Stored entries:
******************************

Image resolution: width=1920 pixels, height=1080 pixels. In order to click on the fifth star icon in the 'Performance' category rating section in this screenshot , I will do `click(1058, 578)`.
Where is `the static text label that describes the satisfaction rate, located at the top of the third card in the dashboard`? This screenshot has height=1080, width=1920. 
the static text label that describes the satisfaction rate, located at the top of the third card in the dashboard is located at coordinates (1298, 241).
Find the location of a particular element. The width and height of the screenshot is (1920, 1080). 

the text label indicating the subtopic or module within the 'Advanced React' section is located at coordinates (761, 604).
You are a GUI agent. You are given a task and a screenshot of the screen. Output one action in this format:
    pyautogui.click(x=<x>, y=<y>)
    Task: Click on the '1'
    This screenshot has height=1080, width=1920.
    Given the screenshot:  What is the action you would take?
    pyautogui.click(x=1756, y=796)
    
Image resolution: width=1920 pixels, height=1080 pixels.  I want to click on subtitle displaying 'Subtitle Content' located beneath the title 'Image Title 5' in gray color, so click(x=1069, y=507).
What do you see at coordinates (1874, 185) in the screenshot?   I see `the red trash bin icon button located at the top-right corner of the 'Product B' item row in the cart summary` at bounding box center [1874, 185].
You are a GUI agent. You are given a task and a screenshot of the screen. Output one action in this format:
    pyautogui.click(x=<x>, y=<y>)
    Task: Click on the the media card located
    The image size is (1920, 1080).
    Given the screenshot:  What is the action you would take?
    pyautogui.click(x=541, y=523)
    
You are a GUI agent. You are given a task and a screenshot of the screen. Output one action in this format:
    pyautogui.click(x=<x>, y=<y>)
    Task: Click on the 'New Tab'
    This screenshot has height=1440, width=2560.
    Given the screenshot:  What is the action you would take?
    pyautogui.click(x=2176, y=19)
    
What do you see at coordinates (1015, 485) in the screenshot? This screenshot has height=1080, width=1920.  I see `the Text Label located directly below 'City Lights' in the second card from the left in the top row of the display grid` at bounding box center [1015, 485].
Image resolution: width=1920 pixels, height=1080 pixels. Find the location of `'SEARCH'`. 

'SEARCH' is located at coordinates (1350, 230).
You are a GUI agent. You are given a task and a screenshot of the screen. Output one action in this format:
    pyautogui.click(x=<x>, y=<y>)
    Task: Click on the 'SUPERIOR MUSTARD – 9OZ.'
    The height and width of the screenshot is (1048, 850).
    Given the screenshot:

******************************

## YOUR INSTRUCTIONS
Update the records starting at the line that contains "What do you see at coordinates (1015, 485)" and ending with the last line of the records, replacing "GUI agent" with "desktop assistant" and leaving all else unchanged. Give only those lines.

## OUTPUT FOR THIS EXERCISE
What do you see at coordinates (1015, 485) in the screenshot? This screenshot has height=1080, width=1920.  I see `the Text Label located directly below 'City Lights' in the second card from the left in the top row of the display grid` at bounding box center [1015, 485].
Image resolution: width=1920 pixels, height=1080 pixels. Find the location of `'SEARCH'`. 

'SEARCH' is located at coordinates (1350, 230).
You are a desktop assistant. You are given a task and a screenshot of the screen. Output one action in this format:
    pyautogui.click(x=<x>, y=<y>)
    Task: Click on the 'SUPERIOR MUSTARD – 9OZ.'
    The height and width of the screenshot is (1048, 850).
    Given the screenshot:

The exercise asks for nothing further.